» **What needs to be done**:
Each line of the data that includes the string "agent" is to be copied out.

» **Records for this task**:
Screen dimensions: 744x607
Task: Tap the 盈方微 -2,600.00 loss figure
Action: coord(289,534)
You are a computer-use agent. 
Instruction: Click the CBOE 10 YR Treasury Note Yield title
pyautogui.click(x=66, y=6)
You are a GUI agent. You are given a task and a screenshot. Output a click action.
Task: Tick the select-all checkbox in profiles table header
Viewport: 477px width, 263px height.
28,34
...
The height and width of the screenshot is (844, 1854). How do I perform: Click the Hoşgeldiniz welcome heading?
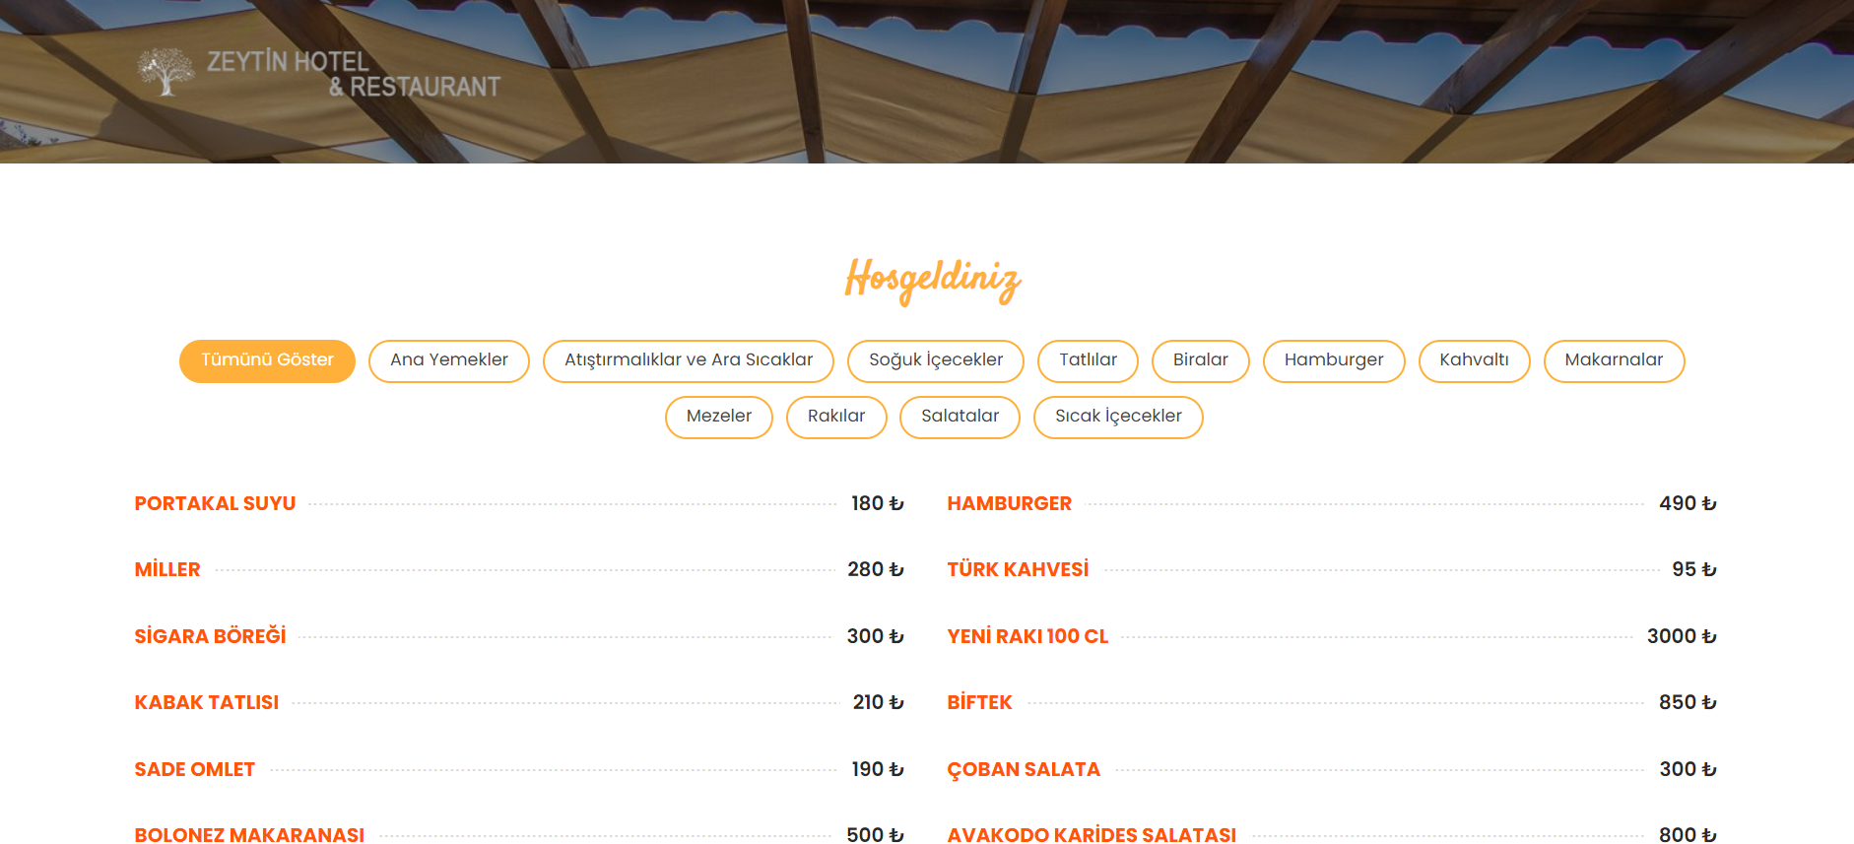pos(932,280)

» **Solved problem**:
You are a computer-use agent. 
You are a GUI agent. You are given a task and a screenshot. Output a click action.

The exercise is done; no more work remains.